Smarcarsi dal caporale prima che sia troppo tardi: il caso del pomodoro da industria
Lo abbiamo già scritto lo scorso dicembre 2015: importatori e distributori stranieri attribuiscono una grande importanza alla responsabilità etica delle imprese; lo sfruttamento della manodopera migrante in Italia potrebbe dunque farci perdere ingentissime commesse all'estero.
In gioco ci sono, solo verso Norvegia, Danimarca e Gran Bretagna - paesi importatori con i quali la filiera del trasformato aveva avviato il progetto "Pomodori dall'Italia" (cfr. FreshPlaza del 15/12/2015) - 347 milioni di dollari (dati 2014), il 17,5% dell'export italiano di pomodoro. E gli effetti si sono visti anche nelle recenti deliberazioni anti-dumping da parte delle autorità australiane (cfr. FreshPlaza del 15/02/2016).
In quest'ultimo caso, oltre alle ragioni di tipo "protezionistico", hanno giocato proprio le questioni etiche. Reg Weine, l'amministratore delegato della SPC Ardmona, il produttore di alimenti trasformati che si è appellato al Governo australiano contro i pomodori in scatola italiani, ha rilasciato pesanti dichiarazioni: "(L'applicazione delle misure anti-dumping) è una vittoria per i nostri produttori e per l'industria australiana, che deve fronteggiare la pressione giornaliera da parte di importazioni a basso costo fatte da chi prende scorciatoie e mette la schiavitù dentro un barattolo - ha detto, rimarcando - I recenti rapporti sullo sfruttamento della manodopera impiegata nel settore italiano del pomodoro da industria e il coinvolgimento della mafia sono scioccanti.

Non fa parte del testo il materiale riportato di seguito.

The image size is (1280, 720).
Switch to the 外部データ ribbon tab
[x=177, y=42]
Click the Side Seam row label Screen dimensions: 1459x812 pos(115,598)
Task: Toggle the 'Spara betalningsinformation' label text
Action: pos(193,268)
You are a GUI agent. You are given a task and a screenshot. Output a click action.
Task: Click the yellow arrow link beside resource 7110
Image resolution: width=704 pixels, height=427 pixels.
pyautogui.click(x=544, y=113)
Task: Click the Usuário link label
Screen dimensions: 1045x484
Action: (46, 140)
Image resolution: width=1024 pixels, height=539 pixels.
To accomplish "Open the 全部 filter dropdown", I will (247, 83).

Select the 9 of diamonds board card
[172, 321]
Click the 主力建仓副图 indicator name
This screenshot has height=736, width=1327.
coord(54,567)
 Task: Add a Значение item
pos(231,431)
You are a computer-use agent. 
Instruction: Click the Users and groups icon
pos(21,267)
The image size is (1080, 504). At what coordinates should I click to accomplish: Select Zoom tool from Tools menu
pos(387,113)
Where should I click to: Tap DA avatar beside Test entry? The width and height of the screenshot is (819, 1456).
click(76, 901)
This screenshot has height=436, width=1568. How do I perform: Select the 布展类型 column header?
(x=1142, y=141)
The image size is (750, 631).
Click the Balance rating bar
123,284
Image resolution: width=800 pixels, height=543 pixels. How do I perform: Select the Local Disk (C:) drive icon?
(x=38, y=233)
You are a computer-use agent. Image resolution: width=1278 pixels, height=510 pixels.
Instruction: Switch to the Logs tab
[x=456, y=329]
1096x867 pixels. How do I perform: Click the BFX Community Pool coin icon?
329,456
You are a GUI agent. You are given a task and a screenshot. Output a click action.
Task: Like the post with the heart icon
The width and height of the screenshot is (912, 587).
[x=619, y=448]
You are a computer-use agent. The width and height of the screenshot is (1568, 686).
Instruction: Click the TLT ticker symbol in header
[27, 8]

Gli Australiani hanno bisogno di sapere da dove proviene il loro cibo e se sia prodotto in modo etico".
Una completa strumentalizzazione, insomma, a danno delle imprese italiane: ma non si dovrebbe dare a nessuno la possibilità di dire cose simili nei confronti del nostro Paese.
Quanto tutte queste diffidenze e queste penalizzazioni nei confronti del prodotto italiano da parte di importanti mercati esteri si siano riflesse anche nelle attuali, faticose trattative nazionali sui prezzi del pomodoro da industria, non è dato sapere. Quei centesimi che non tornano negli accordi potrebbero tuttavia rappresentare il riflesso di ben altre difficoltà.
Bene, dunque, l'appello odierno dell'ANICAV sulla necessità di una filiera etica e sostenibile tra le azioni proposte per un progetto organico di sviluppo e valorizzazione del settore italiano del pomodoro da industria (vedi articolo correlato).